### Task directions
Would you output the listing exactly, with every image omitted?

*** Begin section ***

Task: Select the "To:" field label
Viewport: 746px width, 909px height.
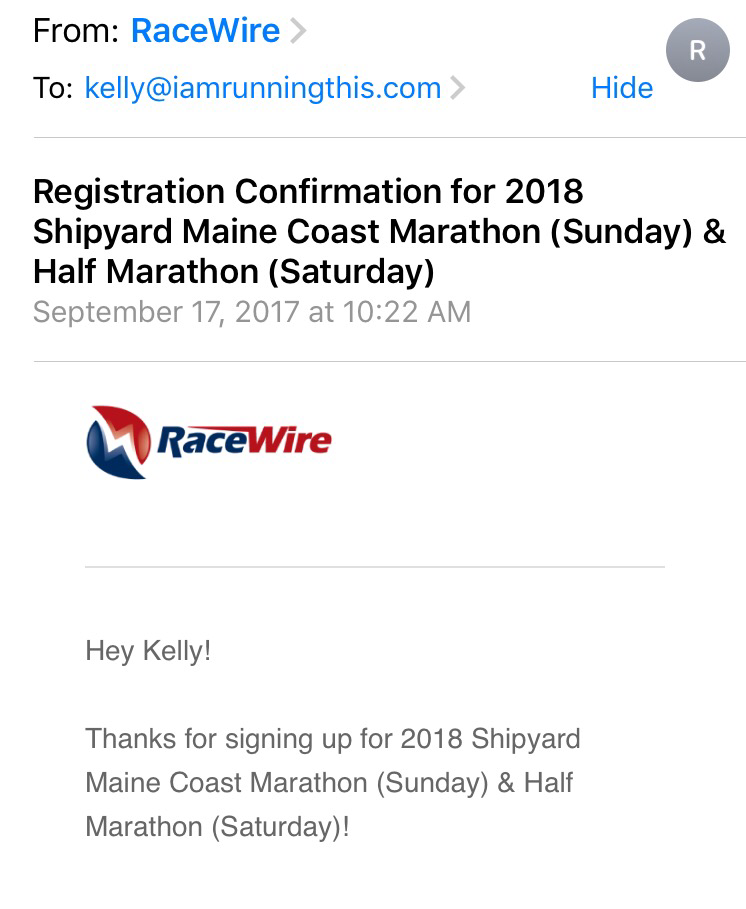Action: [53, 88]
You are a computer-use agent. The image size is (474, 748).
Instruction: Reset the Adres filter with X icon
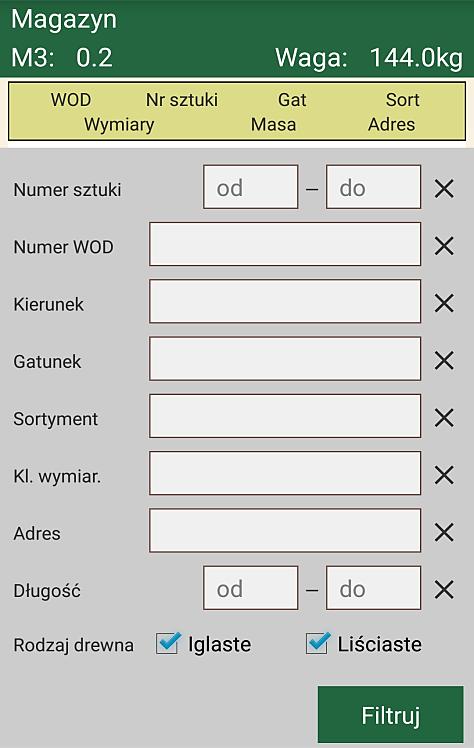pos(444,532)
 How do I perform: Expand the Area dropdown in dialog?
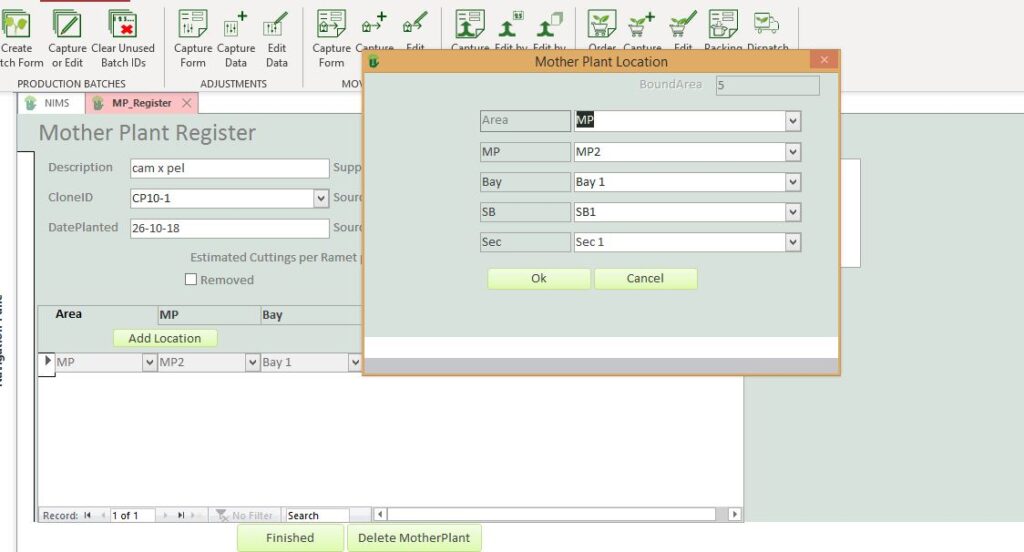tap(793, 121)
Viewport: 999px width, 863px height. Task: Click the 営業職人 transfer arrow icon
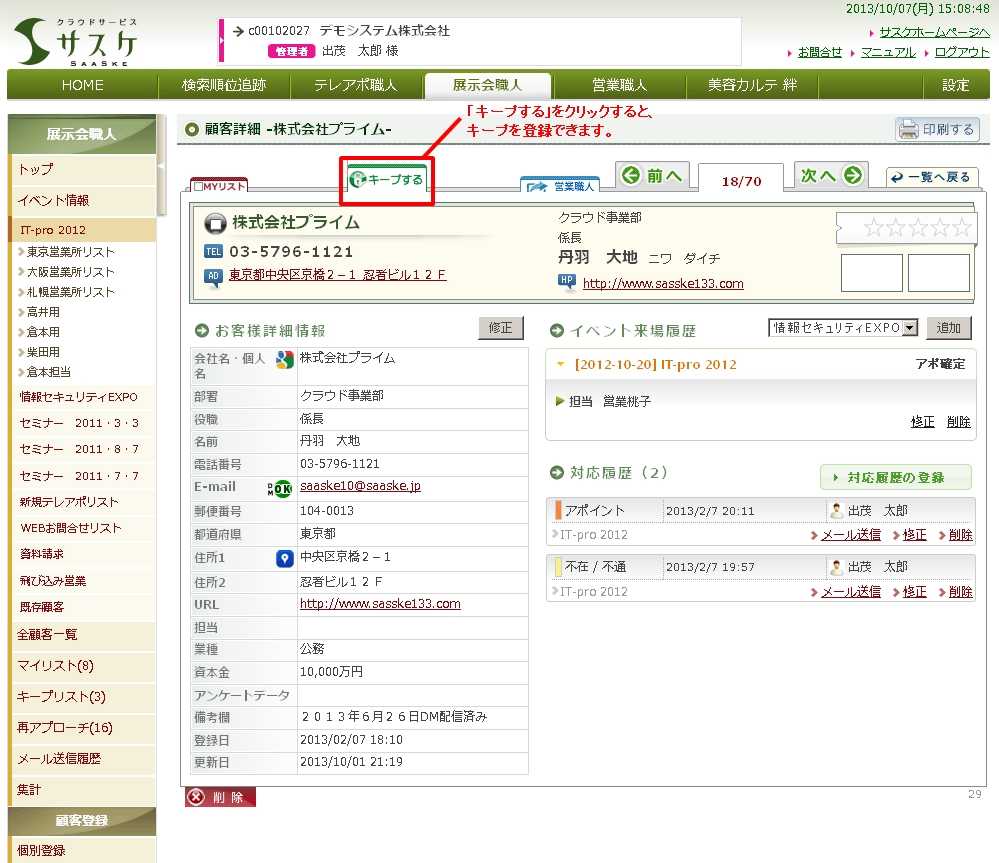coord(537,187)
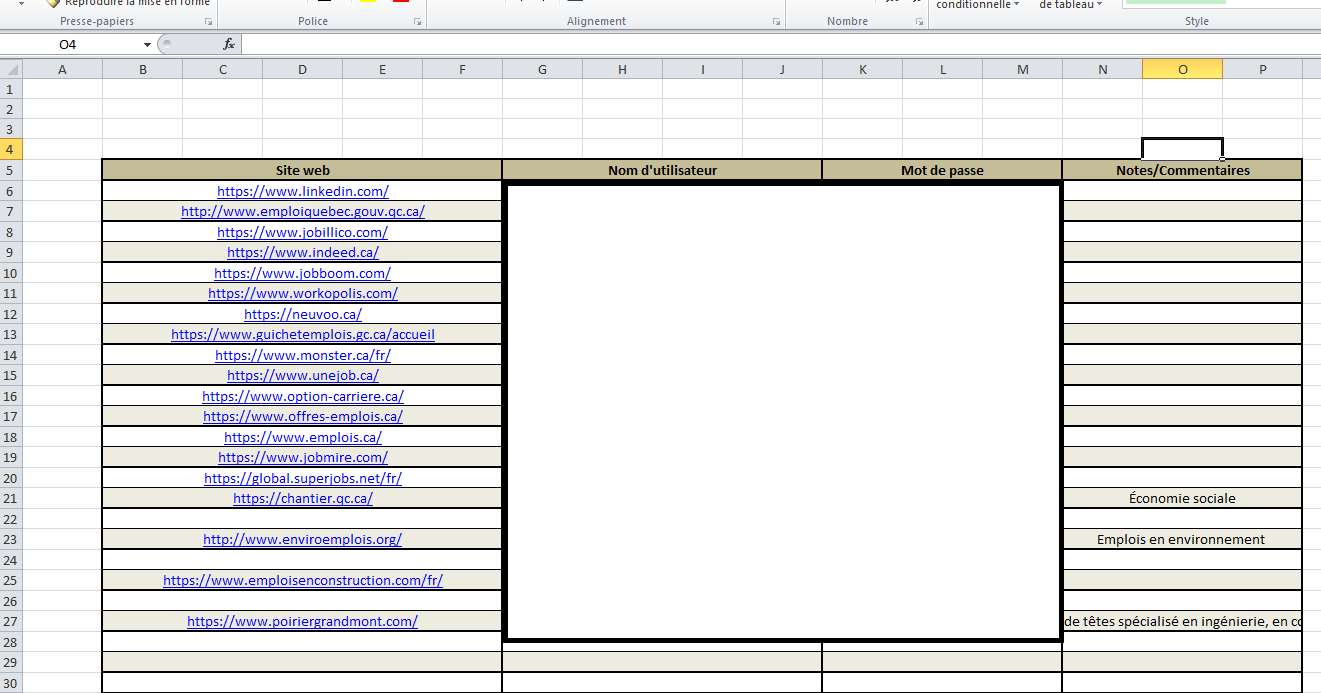Viewport: 1321px width, 693px height.
Task: Open the Police group dialog launcher
Action: pyautogui.click(x=417, y=21)
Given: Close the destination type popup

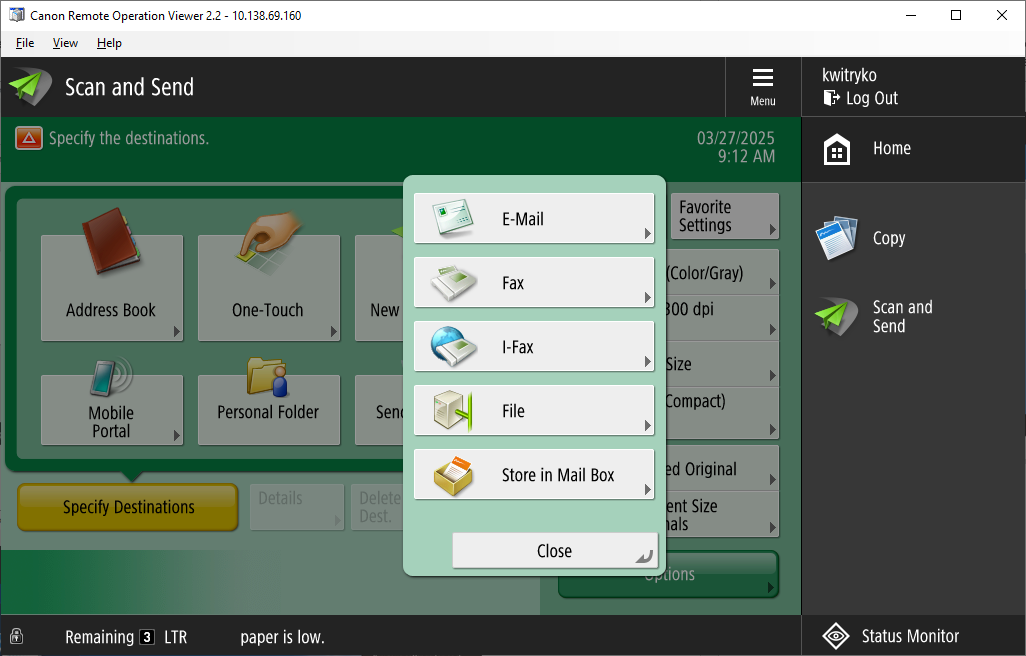Looking at the screenshot, I should pyautogui.click(x=554, y=550).
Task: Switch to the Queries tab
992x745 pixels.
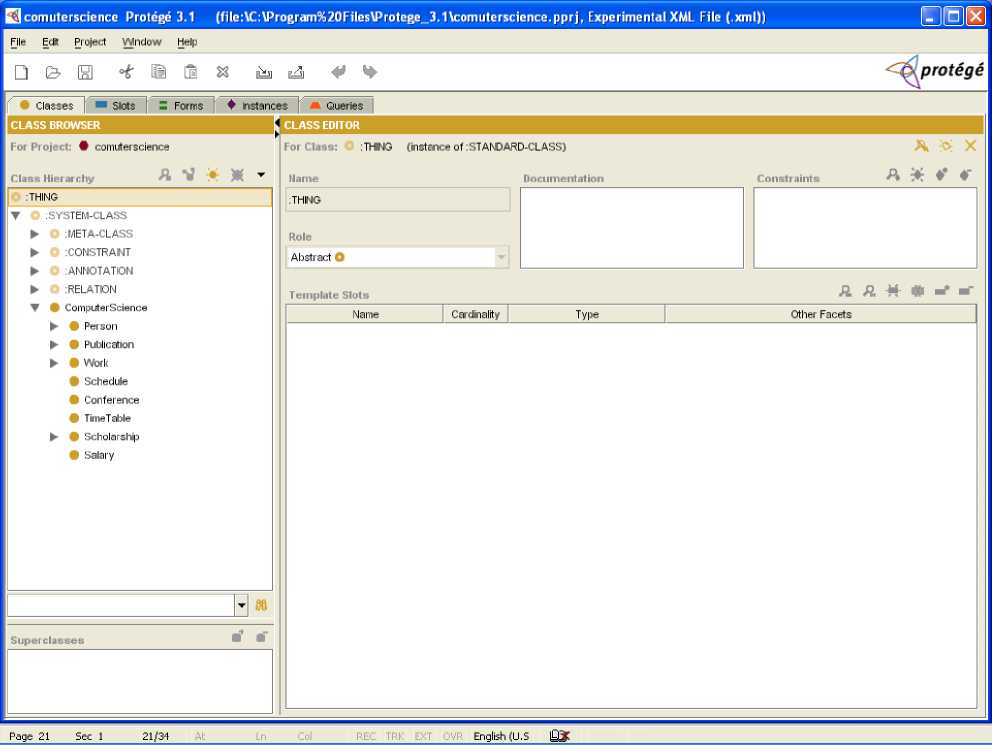Action: click(x=336, y=105)
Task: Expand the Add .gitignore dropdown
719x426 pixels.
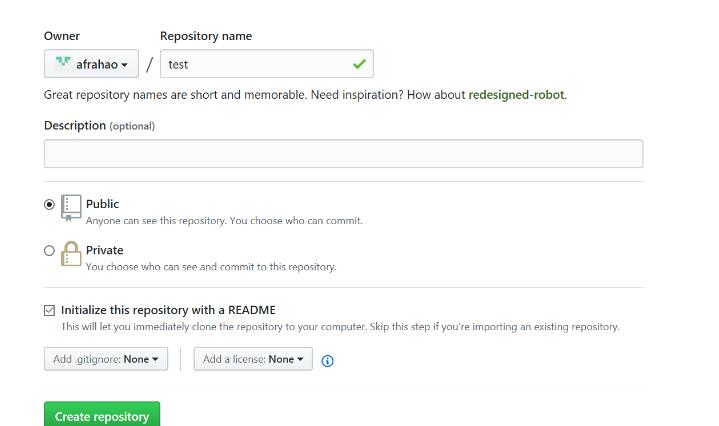Action: [106, 359]
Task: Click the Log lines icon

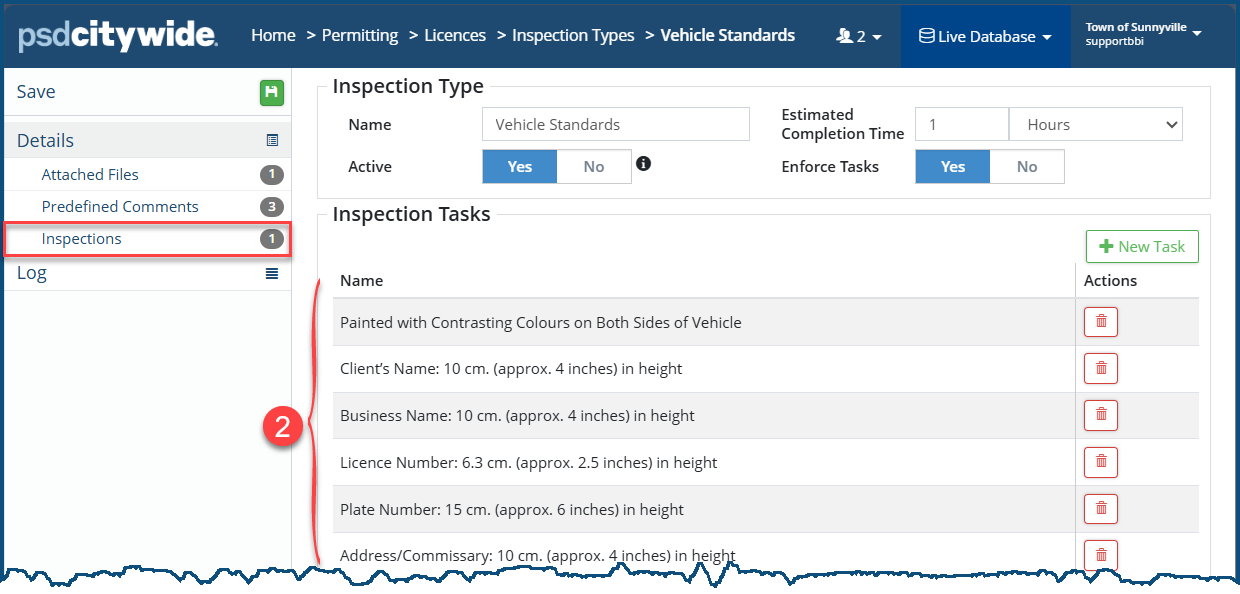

*** End section ***

### Finished task
Task: Select the "To:" field label
Viewport: 746px width, 909px height.
Action: [53, 88]
You are a computer-use agent. The image size is (474, 748).
Instruction: Reset the Adres filter with X icon
pos(444,532)
 How do I perform: Expand the Area dropdown in dialog?
tap(793, 121)
Viewport: 999px width, 863px height. Task: Click the 営業職人 transfer arrow icon
coord(537,187)
Viewport: 1321px width, 693px height.
Task: Open the Police group dialog launcher
Action: pyautogui.click(x=417, y=21)
Given: Close the destination type popup

Looking at the screenshot, I should pyautogui.click(x=554, y=550).
Task: Switch to the Queries tab
992x745 pixels.
Action: click(x=336, y=105)
Task: Expand the Add .gitignore dropdown
719x426 pixels.
Action: [106, 359]
Task: Click the Log lines icon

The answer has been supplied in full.